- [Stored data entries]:
• • • • • • •

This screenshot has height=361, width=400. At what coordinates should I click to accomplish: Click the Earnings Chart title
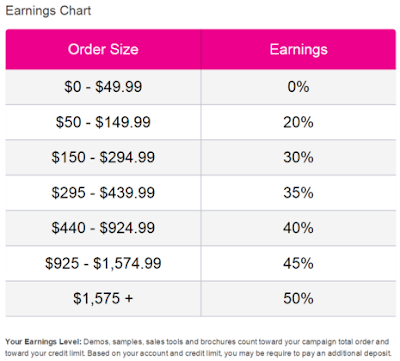(48, 11)
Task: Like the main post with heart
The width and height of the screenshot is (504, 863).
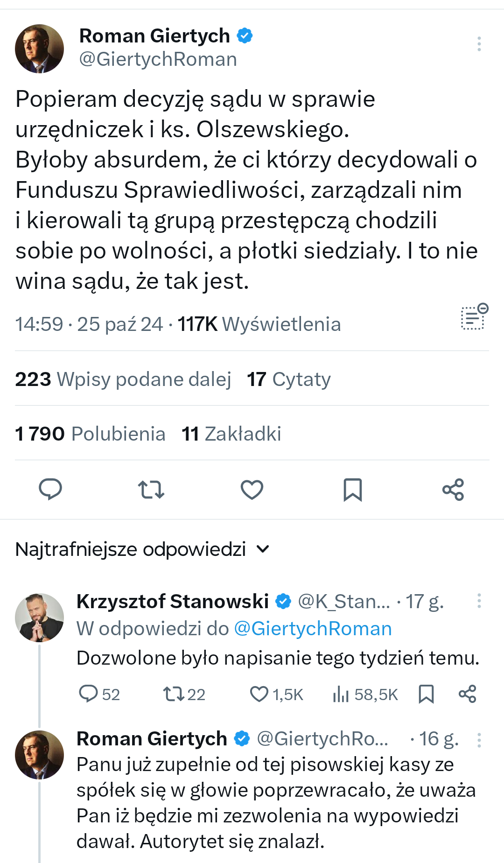Action: click(x=252, y=489)
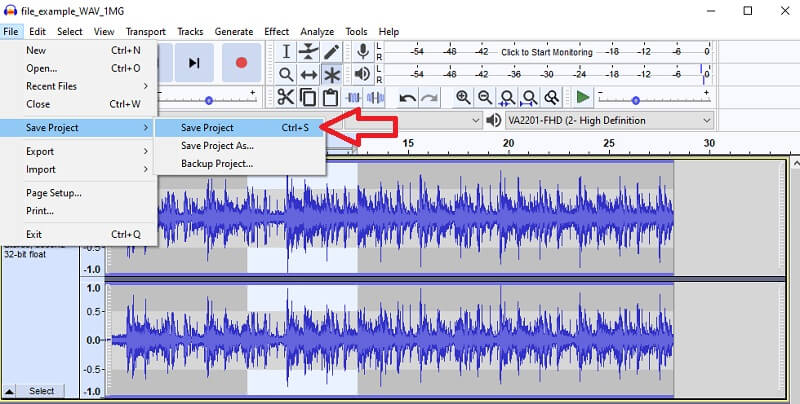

• • • • • • •

- [Exercise description]:
All lines from the one with "The width and" through the end of the records above must be reproduced exactly, both ends included, and the pictures must be left out.

- [Reply to the exercise]:
The width and height of the screenshot is (504, 863).
Action: click(x=252, y=489)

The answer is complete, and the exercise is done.